**INSTRUCTIONS TO FOLLOW**
Would you transcribe each of the entries exactly, with nothing added or dropped?

Pixel coordinate grounding data
==============================

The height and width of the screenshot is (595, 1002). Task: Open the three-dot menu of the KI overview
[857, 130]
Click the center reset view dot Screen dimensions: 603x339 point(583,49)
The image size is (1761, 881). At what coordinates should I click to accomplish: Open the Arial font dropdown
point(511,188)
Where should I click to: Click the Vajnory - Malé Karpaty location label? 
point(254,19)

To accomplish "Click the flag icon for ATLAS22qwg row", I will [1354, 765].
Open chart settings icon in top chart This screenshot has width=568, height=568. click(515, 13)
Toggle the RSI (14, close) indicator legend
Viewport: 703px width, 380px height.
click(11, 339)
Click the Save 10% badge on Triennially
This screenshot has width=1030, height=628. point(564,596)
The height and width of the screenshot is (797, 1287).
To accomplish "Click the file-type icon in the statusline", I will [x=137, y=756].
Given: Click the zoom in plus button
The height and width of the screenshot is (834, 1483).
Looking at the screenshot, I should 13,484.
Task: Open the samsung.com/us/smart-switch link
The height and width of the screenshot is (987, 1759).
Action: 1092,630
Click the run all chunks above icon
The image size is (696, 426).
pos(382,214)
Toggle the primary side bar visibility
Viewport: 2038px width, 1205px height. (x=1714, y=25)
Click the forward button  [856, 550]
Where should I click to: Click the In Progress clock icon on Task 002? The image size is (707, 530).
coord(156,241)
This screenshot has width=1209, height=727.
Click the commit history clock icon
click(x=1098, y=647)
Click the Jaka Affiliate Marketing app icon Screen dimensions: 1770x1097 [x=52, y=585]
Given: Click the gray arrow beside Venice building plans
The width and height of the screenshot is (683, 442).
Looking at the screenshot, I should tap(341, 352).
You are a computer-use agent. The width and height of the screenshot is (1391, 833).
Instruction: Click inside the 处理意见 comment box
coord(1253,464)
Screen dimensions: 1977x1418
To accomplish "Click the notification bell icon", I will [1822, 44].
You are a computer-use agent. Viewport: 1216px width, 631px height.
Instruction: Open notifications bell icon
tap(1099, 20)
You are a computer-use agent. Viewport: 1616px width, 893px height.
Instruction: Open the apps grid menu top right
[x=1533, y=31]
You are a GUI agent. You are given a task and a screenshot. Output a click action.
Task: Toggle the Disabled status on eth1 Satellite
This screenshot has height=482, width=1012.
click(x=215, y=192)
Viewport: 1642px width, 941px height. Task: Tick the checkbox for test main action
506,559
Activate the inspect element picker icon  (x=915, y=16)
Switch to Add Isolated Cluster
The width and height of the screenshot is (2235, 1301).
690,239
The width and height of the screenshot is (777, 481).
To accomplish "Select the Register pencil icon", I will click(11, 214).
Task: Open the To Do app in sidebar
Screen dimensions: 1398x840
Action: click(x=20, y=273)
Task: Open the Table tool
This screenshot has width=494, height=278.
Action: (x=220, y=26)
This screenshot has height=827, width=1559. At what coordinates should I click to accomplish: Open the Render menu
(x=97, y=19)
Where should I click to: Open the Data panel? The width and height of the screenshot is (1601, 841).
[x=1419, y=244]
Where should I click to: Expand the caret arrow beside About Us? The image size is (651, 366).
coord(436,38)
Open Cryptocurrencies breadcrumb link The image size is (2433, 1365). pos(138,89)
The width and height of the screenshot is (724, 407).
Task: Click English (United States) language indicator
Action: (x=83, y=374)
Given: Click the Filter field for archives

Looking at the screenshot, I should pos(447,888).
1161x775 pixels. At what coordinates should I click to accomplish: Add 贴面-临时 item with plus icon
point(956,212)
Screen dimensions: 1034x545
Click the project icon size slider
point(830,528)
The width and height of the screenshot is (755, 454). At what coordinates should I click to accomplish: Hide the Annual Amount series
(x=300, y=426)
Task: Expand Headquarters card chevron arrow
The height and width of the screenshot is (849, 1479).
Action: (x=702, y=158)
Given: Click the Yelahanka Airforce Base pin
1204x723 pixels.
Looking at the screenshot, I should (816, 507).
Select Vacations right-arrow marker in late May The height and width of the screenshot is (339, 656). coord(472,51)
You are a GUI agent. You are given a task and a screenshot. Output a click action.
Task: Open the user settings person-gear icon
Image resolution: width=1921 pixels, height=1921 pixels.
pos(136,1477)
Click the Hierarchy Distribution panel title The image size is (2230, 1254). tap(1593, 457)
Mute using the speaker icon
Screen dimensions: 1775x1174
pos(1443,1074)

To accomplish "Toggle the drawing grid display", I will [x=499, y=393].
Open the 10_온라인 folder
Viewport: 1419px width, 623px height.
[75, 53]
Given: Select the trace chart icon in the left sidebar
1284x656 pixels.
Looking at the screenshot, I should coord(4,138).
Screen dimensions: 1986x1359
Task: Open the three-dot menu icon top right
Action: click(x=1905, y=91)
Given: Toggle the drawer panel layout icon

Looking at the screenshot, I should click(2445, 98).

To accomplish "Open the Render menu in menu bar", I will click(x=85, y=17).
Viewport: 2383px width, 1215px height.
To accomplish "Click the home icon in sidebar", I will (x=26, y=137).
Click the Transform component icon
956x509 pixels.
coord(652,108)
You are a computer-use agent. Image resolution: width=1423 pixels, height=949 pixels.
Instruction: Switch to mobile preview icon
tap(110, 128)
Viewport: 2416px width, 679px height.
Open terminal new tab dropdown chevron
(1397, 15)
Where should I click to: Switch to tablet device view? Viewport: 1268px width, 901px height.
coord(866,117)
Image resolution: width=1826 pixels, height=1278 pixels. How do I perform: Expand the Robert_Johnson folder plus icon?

==============================

**WRITTEN SOLUTION**
The height and width of the screenshot is (595, 1002). Task: Open the three-dot menu of the KI overview
[857, 130]
Click the center reset view dot Screen dimensions: 603x339 point(583,49)
The image size is (1761, 881). At what coordinates should I click to accomplish: Open the Arial font dropdown
point(511,188)
Where should I click to: Click the Vajnory - Malé Karpaty location label? 
point(254,19)

To accomplish "Click the flag icon for ATLAS22qwg row", I will [1354, 765].
Open chart settings icon in top chart This screenshot has width=568, height=568. click(515, 13)
Toggle the RSI (14, close) indicator legend
Viewport: 703px width, 380px height.
click(11, 339)
Click the Save 10% badge on Triennially
This screenshot has width=1030, height=628. point(564,596)
The height and width of the screenshot is (797, 1287).
To accomplish "Click the file-type icon in the statusline", I will [x=137, y=756].
Given: Click the zoom in plus button
The height and width of the screenshot is (834, 1483).
Looking at the screenshot, I should 13,484.
Task: Open the samsung.com/us/smart-switch link
The height and width of the screenshot is (987, 1759).
Action: 1092,630
Click the run all chunks above icon
The image size is (696, 426).
pos(382,214)
Toggle the primary side bar visibility
Viewport: 2038px width, 1205px height. (x=1714, y=25)
Click the forward button  [856, 550]
Where should I click to: Click the In Progress clock icon on Task 002? The image size is (707, 530).
coord(156,241)
This screenshot has width=1209, height=727.
Click the commit history clock icon
click(x=1098, y=647)
Click the Jaka Affiliate Marketing app icon Screen dimensions: 1770x1097 [x=52, y=585]
Given: Click the gray arrow beside Venice building plans
The width and height of the screenshot is (683, 442).
Looking at the screenshot, I should tap(341, 352).
You are a computer-use agent. The width and height of the screenshot is (1391, 833).
Instruction: Click inside the 处理意见 comment box
coord(1253,464)
Screen dimensions: 1977x1418
To accomplish "Click the notification bell icon", I will [1822, 44].
You are a computer-use agent. Viewport: 1216px width, 631px height.
Instruction: Open notifications bell icon
tap(1099, 20)
You are a computer-use agent. Viewport: 1616px width, 893px height.
Instruction: Open the apps grid menu top right
[x=1533, y=31]
You are a GUI agent. You are given a task and a screenshot. Output a click action.
Task: Toggle the Disabled status on eth1 Satellite
This screenshot has height=482, width=1012.
click(x=215, y=192)
Viewport: 1642px width, 941px height. Task: Tick the checkbox for test main action
506,559
Activate the inspect element picker icon  (x=915, y=16)
Switch to Add Isolated Cluster
The width and height of the screenshot is (2235, 1301).
690,239
The width and height of the screenshot is (777, 481).
To accomplish "Select the Register pencil icon", I will click(11, 214).
Task: Open the To Do app in sidebar
Screen dimensions: 1398x840
Action: click(x=20, y=273)
Task: Open the Table tool
This screenshot has width=494, height=278.
Action: (x=220, y=26)
This screenshot has height=827, width=1559. At what coordinates should I click to accomplish: Open the Render menu
(x=97, y=19)
Where should I click to: Open the Data panel? The width and height of the screenshot is (1601, 841).
[x=1419, y=244]
Where should I click to: Expand the caret arrow beside About Us? The image size is (651, 366).
coord(436,38)
Open Cryptocurrencies breadcrumb link The image size is (2433, 1365). pos(138,89)
The width and height of the screenshot is (724, 407).
Task: Click English (United States) language indicator
Action: (x=83, y=374)
Given: Click the Filter field for archives

Looking at the screenshot, I should pos(447,888).
1161x775 pixels. At what coordinates should I click to accomplish: Add 贴面-临时 item with plus icon
point(956,212)
Screen dimensions: 1034x545
Click the project icon size slider
point(830,528)
The width and height of the screenshot is (755, 454). At what coordinates should I click to accomplish: Hide the Annual Amount series
(x=300, y=426)
Task: Expand Headquarters card chevron arrow
The height and width of the screenshot is (849, 1479).
Action: (x=702, y=158)
Given: Click the Yelahanka Airforce Base pin
1204x723 pixels.
Looking at the screenshot, I should (816, 507).
Select Vacations right-arrow marker in late May The height and width of the screenshot is (339, 656). coord(472,51)
You are a GUI agent. You are given a task and a screenshot. Output a click action.
Task: Open the user settings person-gear icon
Image resolution: width=1921 pixels, height=1921 pixels.
pos(136,1477)
Click the Hierarchy Distribution panel title The image size is (2230, 1254). tap(1593, 457)
Mute using the speaker icon
Screen dimensions: 1775x1174
pos(1443,1074)

To accomplish "Toggle the drawing grid display", I will [x=499, y=393].
Open the 10_온라인 folder
Viewport: 1419px width, 623px height.
[75, 53]
Given: Select the trace chart icon in the left sidebar
1284x656 pixels.
Looking at the screenshot, I should coord(4,138).
Screen dimensions: 1986x1359
Task: Open the three-dot menu icon top right
Action: click(x=1905, y=91)
Given: Toggle the drawer panel layout icon

Looking at the screenshot, I should click(2445, 98).

To accomplish "Open the Render menu in menu bar", I will click(x=85, y=17).
Viewport: 2383px width, 1215px height.
To accomplish "Click the home icon in sidebar", I will (x=26, y=137).
Click the Transform component icon
956x509 pixels.
coord(652,108)
You are a computer-use agent. Image resolution: width=1423 pixels, height=949 pixels.
Instruction: Switch to mobile preview icon
tap(110, 128)
Viewport: 2416px width, 679px height.
Open terminal new tab dropdown chevron
(1397, 15)
Where should I click to: Switch to tablet device view? Viewport: 1268px width, 901px height.
coord(866,117)
Image resolution: width=1826 pixels, height=1278 pixels. How do I perform: Expand the Robert_Johnson folder plus icon?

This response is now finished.